CMT-X (X-linked CMT) and CMT-4 are also demyelinating neuropathies.

CMT type 4C appears to be the most prevalent (18%) autosomal recessive CMT subtype. Common features of CMT-4C include childhood onset, thoracic spine scoliosis, moderate to severe neuropathy, and cranial nerve deficits. [26]  A report by Jerath et al delineated the clinical and physiologic features of five patients with CMT-4C, each of whom demonstrated biallelic private mutations of SH3TC2. Scoliosis occurred universally, and nerve conduction studies pointed to the existence of demyelination. Three new mutations in the patients were described, and the presence of at least two different genetic diseases in the same patient was observed. [27]




United States

The prevalence of Charcot-Marie-Tooth disease (CMT) is 1 person per 2500 population. CMT is the most common inherited disorder that involves the peripheral nerves, affecting an estimated 150,000 people in the United States. [28] CMT-1 incidence is 15 persons per 100,000 population. CMT-1A incidence is 10.5 persons per 100,000 population, or 70% of CMT-1 cases. CMT-2 incidence is 7 persons per 100,000 population. CMT-X represents at least 10-20% of persons with the CMT syndrome.

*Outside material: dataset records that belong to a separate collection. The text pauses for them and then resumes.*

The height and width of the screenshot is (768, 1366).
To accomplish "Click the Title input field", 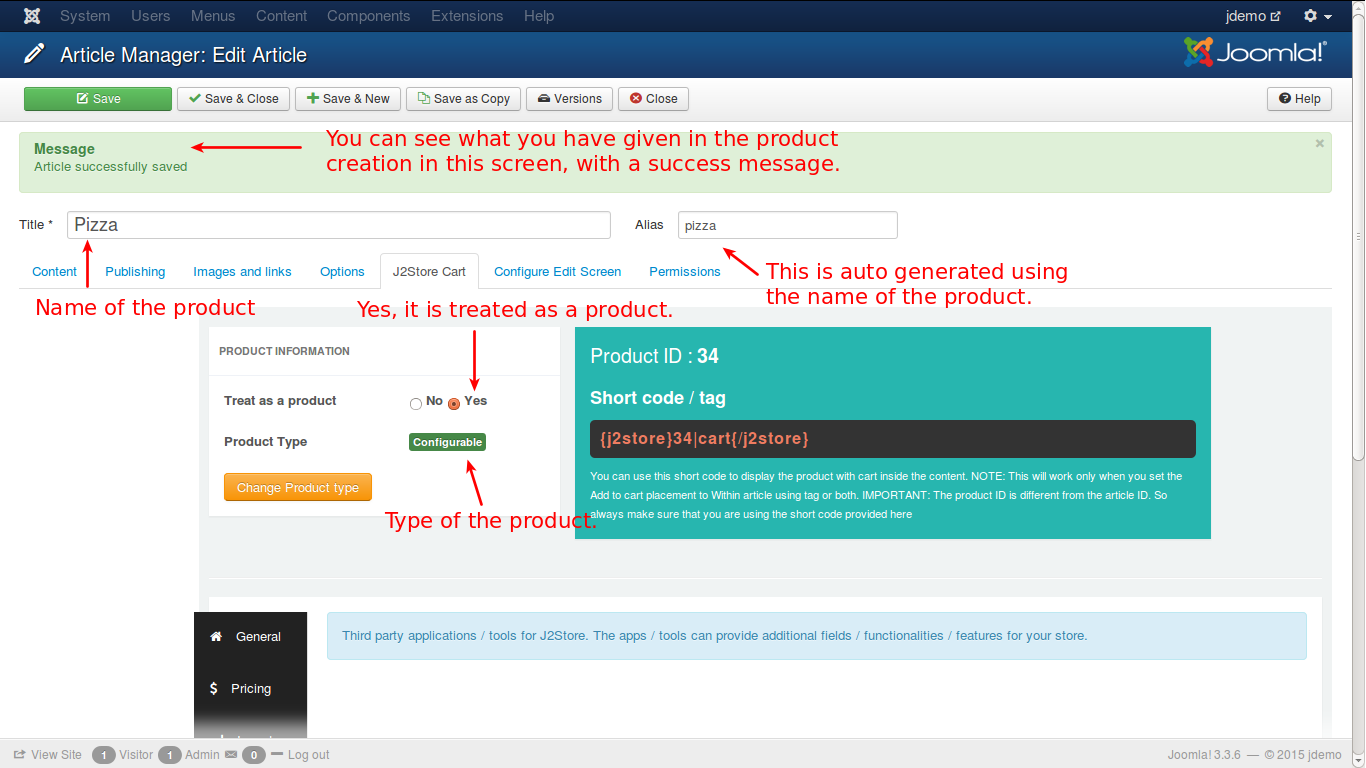I will coord(338,225).

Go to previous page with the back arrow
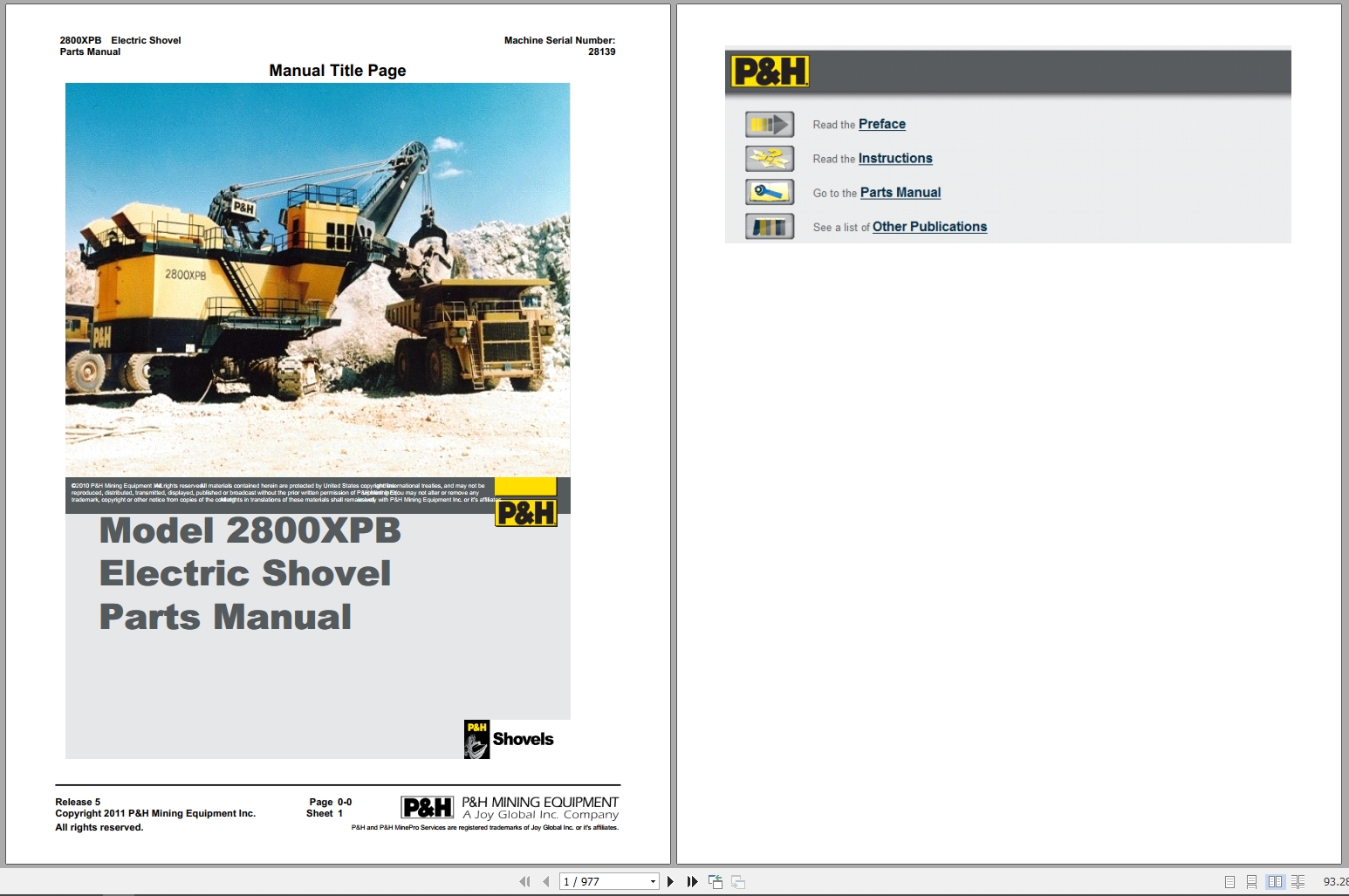[546, 881]
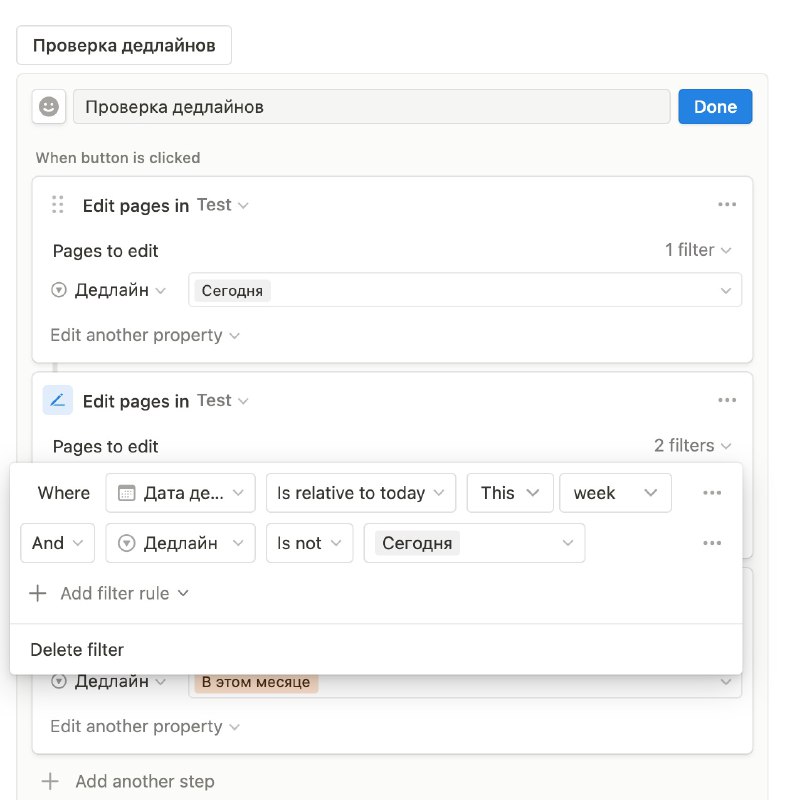Click the blue Done button
This screenshot has width=790, height=800.
click(715, 107)
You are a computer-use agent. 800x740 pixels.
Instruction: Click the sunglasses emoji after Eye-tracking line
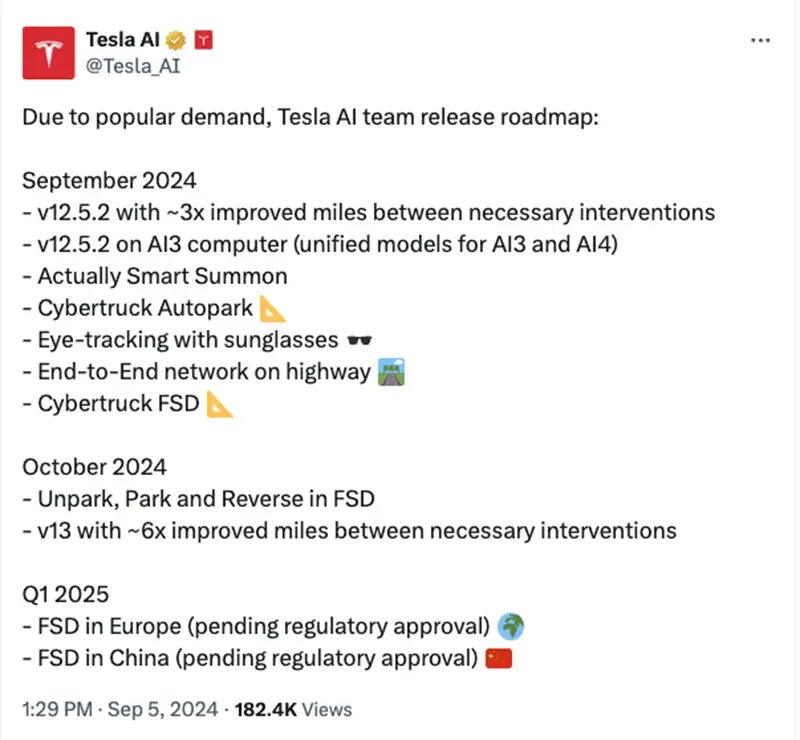click(x=358, y=339)
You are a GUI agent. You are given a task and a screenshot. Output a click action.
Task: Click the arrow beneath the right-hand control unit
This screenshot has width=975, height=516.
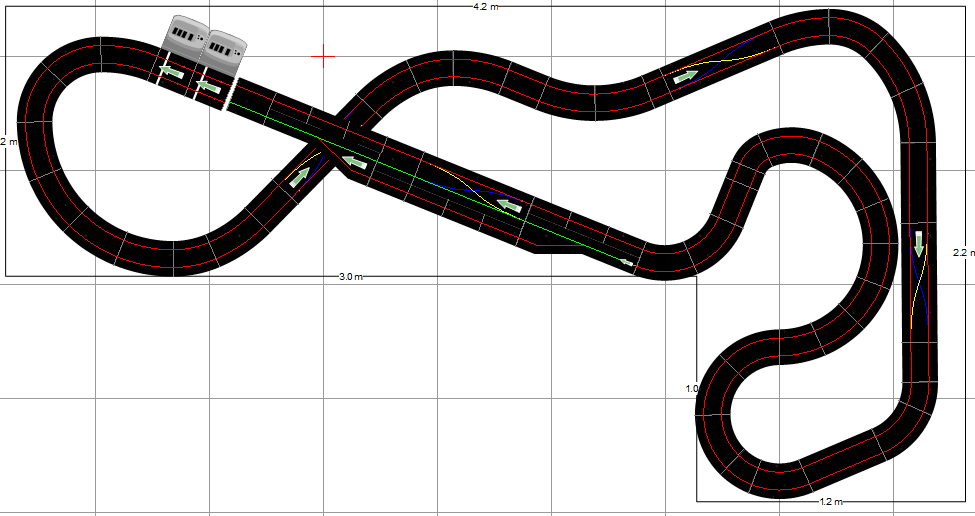tap(209, 87)
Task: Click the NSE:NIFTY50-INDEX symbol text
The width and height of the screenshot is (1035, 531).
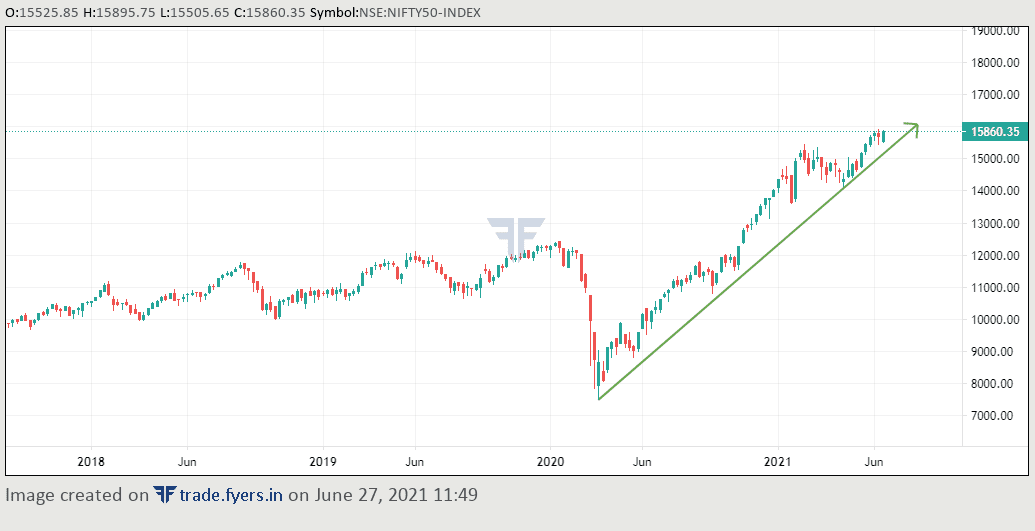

In Japan, the prevalence of CMT is reportedly 10.8 cases per 100,000 population. [29] In Italy, the prevalence is reported to be 17.5 cases per 100,000 population, [30] and in Spain, it is 28.2 cases per 100,000 population. In Norway, estimated prevalence of CMT is 1 in 1214 and the prevalence of PMP22 duplication and of mutations in Cx32, MPZ, and MFN2 is 19.6%, 4.8%, 1.1%, and 3.2%, respectively. [31]


Morbidity in Charcot-Marie-Tooth disease (CMT) is mainly secondary to distal muscle weakness and foot deformities. [13, 3] Neuropathic pain is also one of the reasons for significant morbidity. [32] In rare cases, phrenic nerve involvement of the diaphragm can cause ventilatory difficulties.


No race predilection is recognized in Charcot-Marie-Tooth disease.


There is no known sex predilection in Charcot-Marie-Tooth disease.


The age of presentation for Charcot-Marie-Tooth disease (CMT) varies depending on the type of CMT. Please refer to the table under Causes.